For other social strata, manipulation of the need for security takes different forms. Since antiquity, precious metals, the gold standard, has been a “refuge value,” a remedy for anxiety, and thus a symbol of individual security — this “insurance” value having been, as we know, freely transferred to a multitude of exchange systems. Nonetheless, the current questioning of the gold refuge as basic standard of the monetary system is quite reminiscent of the events of the Law Bank shortly before the French Revolution. It contributes to the collapse of social “security;” and we find here, in the midst of the nuclear status quo, the reasons that made the Spartan State refuse the use of precious metals as one of the consequences of non-war. (The State, careful to put the people’s vigilance in defense to full use, deprived individuals of the means of protecting themselves other than by becoming totally engaged in the Lacedaemonian war machine.)
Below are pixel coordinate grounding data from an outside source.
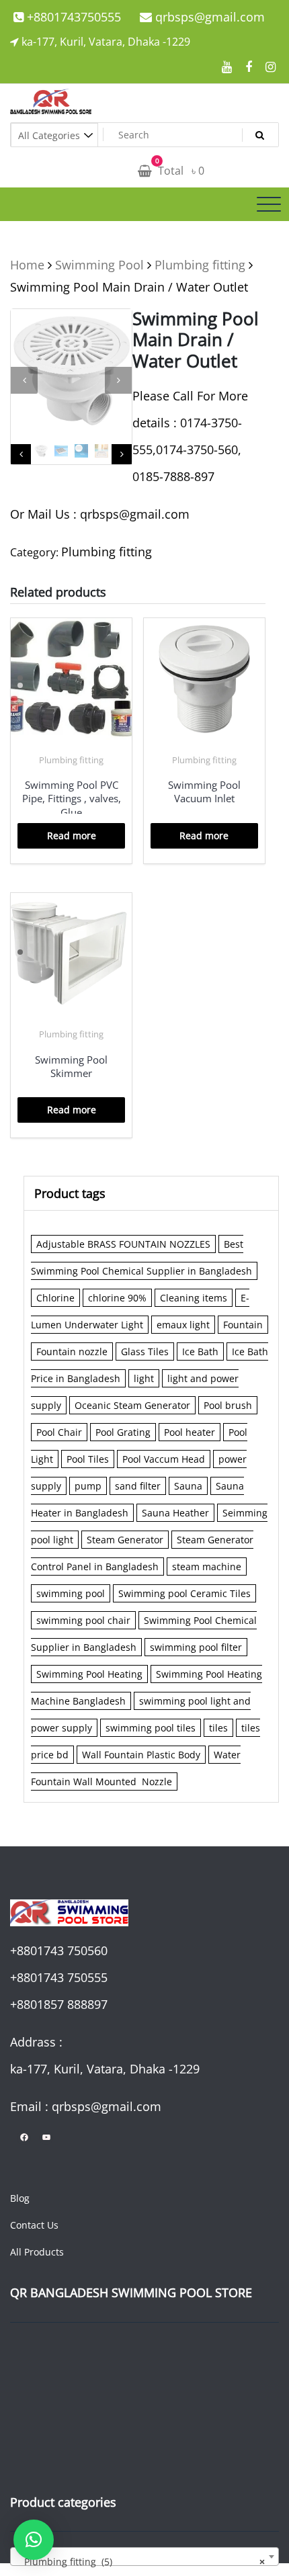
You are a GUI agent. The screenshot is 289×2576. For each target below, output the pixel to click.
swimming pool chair (83, 1620)
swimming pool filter (196, 1647)
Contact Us (34, 2225)
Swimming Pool (99, 265)
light (144, 1378)
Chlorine (55, 1297)
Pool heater (189, 1432)
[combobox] (144, 2556)
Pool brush (228, 1405)
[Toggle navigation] (269, 204)
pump (88, 1485)
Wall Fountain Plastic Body (141, 1754)
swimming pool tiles (151, 1727)
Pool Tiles (88, 1459)
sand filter (138, 1485)
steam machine (206, 1566)
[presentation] (24, 380)
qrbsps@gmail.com (208, 17)
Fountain (243, 1324)
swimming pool (70, 1593)
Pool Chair (59, 1432)
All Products (37, 2251)
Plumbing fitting (200, 265)
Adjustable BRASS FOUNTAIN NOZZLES (123, 1244)
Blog (20, 2198)
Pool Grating (123, 1432)
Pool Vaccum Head (163, 1459)
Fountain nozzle (72, 1351)
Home (27, 265)
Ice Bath (200, 1351)
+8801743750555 (72, 17)
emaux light (183, 1324)
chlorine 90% (117, 1297)
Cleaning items (193, 1297)
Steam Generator (125, 1539)
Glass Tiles (145, 1351)
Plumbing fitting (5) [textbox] (140, 2561)
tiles (218, 1727)
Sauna (188, 1485)
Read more (71, 835)
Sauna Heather (175, 1512)
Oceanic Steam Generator (132, 1405)
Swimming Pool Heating (89, 1674)
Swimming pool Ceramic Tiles (184, 1593)
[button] (33, 2540)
The code of production itself always aims at the “infinite receptacle of consumption.” But the latter becomes the consumption of total security; the utopian use of defense reflexes leads us to modify esthetics and the nature of production. The meaning of business reform is totally different from the one ascribed to it by the powers that be. Thus, the appearance on the market of “nonbrand name products that are just as good” — which passed more or less unnoticed — seems to me to be a considerable event: merchandise in large demand is presented for reasons of “economy,” in “anonymous” white labels, the company’s obtrusive trade mark having disappeared. They are promoted with an immense anti-publicity campaign. They are, so we are told, “free products;” in other words they no longer rely on the dubious methods of whorish old marketing techniques. From now on, repulsion sells more than attraction; this is what organizes our new social existence around the objects of protection. If the companies are asked by the consumer protection agencies to moderate their advertising campaigns, it’s because other forces of production seek to develop theirs in the area of information, like the members of the above- mentioned National Defense institute.

After the war of the domestic market, the war of the military market. It is no longer a system of consumption/production aiming at a democratic alliance, but the system of objects seeking to directly elect the military class or, more accurately, a technological and industrial development in the area of weaponry.
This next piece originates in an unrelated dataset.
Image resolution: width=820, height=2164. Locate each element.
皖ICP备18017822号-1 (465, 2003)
After his failed bid in the Portugese elections in April 1976, Mario Snares declared: “I don’t need to govern with politicians; I can do it just as well with soldiers and specialists.” The new Chinese leaders spout the same discourse. “Military socialism” wasn’t born in Peru or Portugal in 1976, any more than it first appeared in Berlin in the 1930s or in the last century with Bismarck, Napoleon III and “social imperialism.” The elimination of the political bourgeoisie’s partner is only the realization of a strategic dream based solely on scientific and technological speculation: militarized nations that can do without armies (General Gallois’ minimum vital force).
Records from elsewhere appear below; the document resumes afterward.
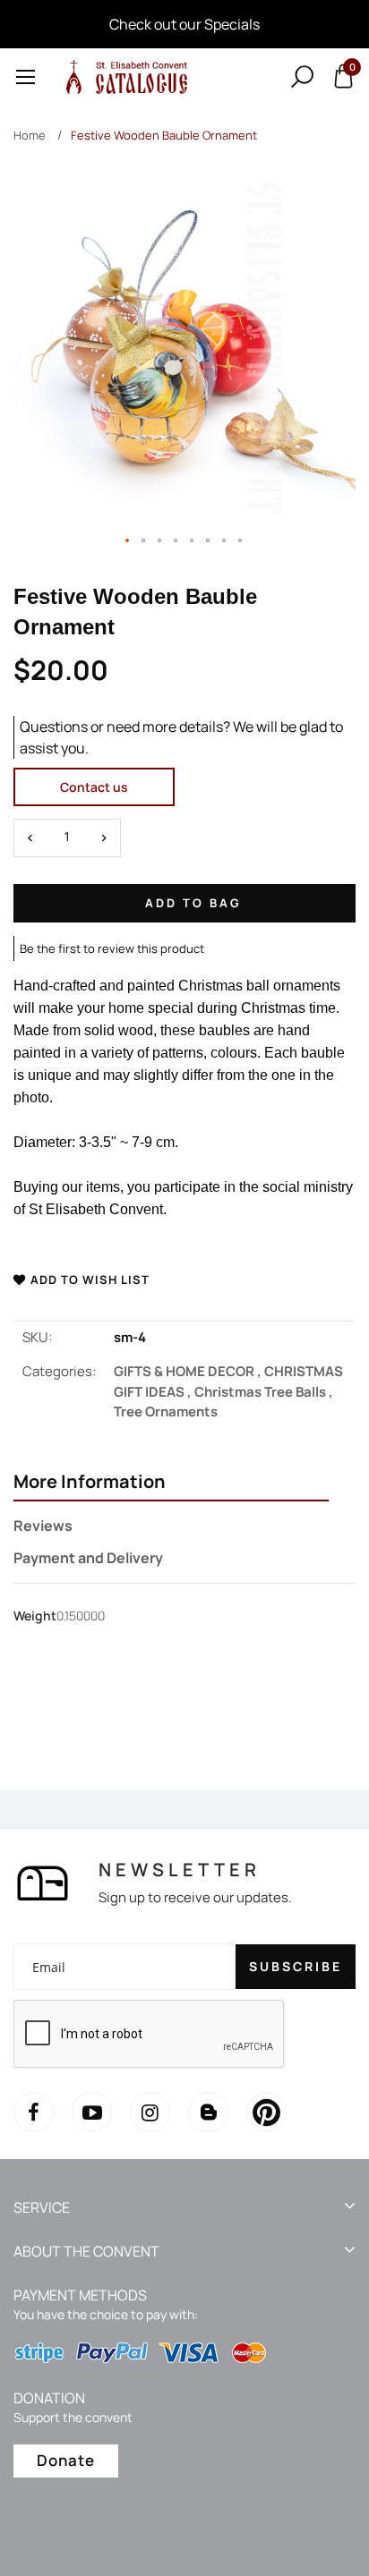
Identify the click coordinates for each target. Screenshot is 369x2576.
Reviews (43, 1525)
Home (29, 135)
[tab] (171, 1483)
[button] (128, 541)
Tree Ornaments (166, 1411)
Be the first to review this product (112, 948)
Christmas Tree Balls (263, 1391)
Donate (66, 2460)
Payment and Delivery (88, 1558)
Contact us (94, 786)
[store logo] (123, 76)
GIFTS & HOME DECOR (189, 1371)
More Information (89, 1481)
For Clausewitz, the political State is already a “non-conducting medium, a barrier that prevents full discharge. ”In such a statement, the nature of the military class’s ambition is perfectly revealed and the atomic situation projected… “Under Bonaparte (general/chief of State), war was waged without respite until the enemy succumbed, and the counter-blows were struck with almost equal energy. Surely it is both natural and inescapable that this phenomenon should cause us to turn again to the pure concept of war with all its rigorous implications.” Dynamic efficiency is the State machine’s primary quality, and the nuclear State, ultimate stage of dromological progress, ensures the concept’s cohesion thanks to the strategic calculator. Faced with and boarded by this ultimate war machine stands the last military proletarian, the henceforth will-less body of the President of the Republic, supreme commander of a vanished army. The President’s body resembles those of the ancient conscripts caught between two fires. His final act will once again be Assault.